血液の成分には免疫機能を担う白血球があります。骨髄腫細胞が増殖すると、白血球が少なくなったり、抗体(外敵を認識し排除する物質)が少なくなることで、細菌やウイルスに感染しやすくなります。感染は呼吸器(気管支や肺などの呼吸に関わる場所)や尿路(膀胱や腎臓などの尿の通り道)に起こることが多いです。

症状は感染症が起きた場所によって異なります。例えば、呼吸器感染症では咳や痰などの症状がみられ、尿路感染症では頻尿や排尿時痛などがみられることが多いです。

発熱は、感染が起きた場所に関わらず起こりやすい症状です。

7. 出血が止まりにくくなることによる症状

血液が骨髄でうまく作られなくなって血小板(出血を止める機能のある血液の成分)が減少すると、出血が止まりにくくなります。出血が止まりにくくなると、下記のような症状が現れます。

【出血が止まりにくくなることによる症状】

  • 皮膚のあざ(紫斑)ができる
  • 鼻血が出やすい
  • 歯茎から出血しやすい
  • 血便や黒色便がでる
  • 血尿が出る

あざ(紫斑)は健康な人でも身体を強くぶつけた時にできやすいです。しかし、血小板の数がとても少ない人では、ぶつけた自覚がないにも関わらず紫斑ができることがあります。紫斑は数センチ大の大きいものもあれば、数ミリ大の赤い点状の小さいもの(点状出血といいます。)までさまざまです。できてしまった紫斑はしばらく残ってしまいますが、時間が経てば自然に吸収されてなくなります。紫斑以外には鼻血が出やすくなったり、歯茎から出血しやすくなるという症状がみられることもあります。頻度は低いですが、食べたものが通る消化管で出血が起こると、便の色が赤くなったり(血便)、黒くなったり(黒色便)することがあり、尿路で出血が起これば血尿が出ることもあります。

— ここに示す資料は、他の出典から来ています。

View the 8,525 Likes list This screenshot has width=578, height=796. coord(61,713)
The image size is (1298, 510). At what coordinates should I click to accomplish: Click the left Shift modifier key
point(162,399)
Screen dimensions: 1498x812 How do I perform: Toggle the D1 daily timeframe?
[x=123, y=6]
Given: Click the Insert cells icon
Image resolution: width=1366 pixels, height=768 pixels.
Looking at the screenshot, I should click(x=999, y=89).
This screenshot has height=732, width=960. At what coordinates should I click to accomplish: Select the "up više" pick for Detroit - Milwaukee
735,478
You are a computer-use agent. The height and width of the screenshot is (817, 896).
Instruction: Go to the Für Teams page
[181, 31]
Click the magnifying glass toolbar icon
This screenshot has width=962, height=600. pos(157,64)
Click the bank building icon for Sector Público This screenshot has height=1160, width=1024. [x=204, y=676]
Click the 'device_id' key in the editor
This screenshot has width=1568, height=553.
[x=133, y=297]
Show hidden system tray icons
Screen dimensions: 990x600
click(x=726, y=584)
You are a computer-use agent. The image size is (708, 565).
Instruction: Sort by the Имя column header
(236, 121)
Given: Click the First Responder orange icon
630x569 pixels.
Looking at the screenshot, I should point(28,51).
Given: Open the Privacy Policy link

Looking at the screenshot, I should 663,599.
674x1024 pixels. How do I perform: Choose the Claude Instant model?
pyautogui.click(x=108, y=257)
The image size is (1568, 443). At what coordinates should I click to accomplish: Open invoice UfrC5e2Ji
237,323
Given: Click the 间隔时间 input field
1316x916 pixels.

8. 血液の流れが悪くなることによる症状(過粘稠度症候群)

骨髄腫細胞はM蛋白という異常なタンパク質を産生します。M蛋白が大量に作られると、血液がドロドロになって流れが悪くなります。これを過粘稠度症候群(かねんちょうどしょうこうぐん)といいます。

血流が悪くなることで、次のような症状を自覚することが多いです。

【過粘稠度症候群の主な症状】

  • 頭痛
  • めまい
  • 目の見えにくさ

頭部への血液の流れが悪くなると頭痛やめまいを自覚することがあります。ひとえに「めまい」といってもいろいろな症状があります。過粘稠度症候群では、周囲が回転しているように感じる回転性めまいと、身体がふわふわするように感じる浮動性めまいの両方がみられます。また、目への血液の流れが悪くなると、目が見えにくくなる、全く見えなくなるなどの症状が出ます。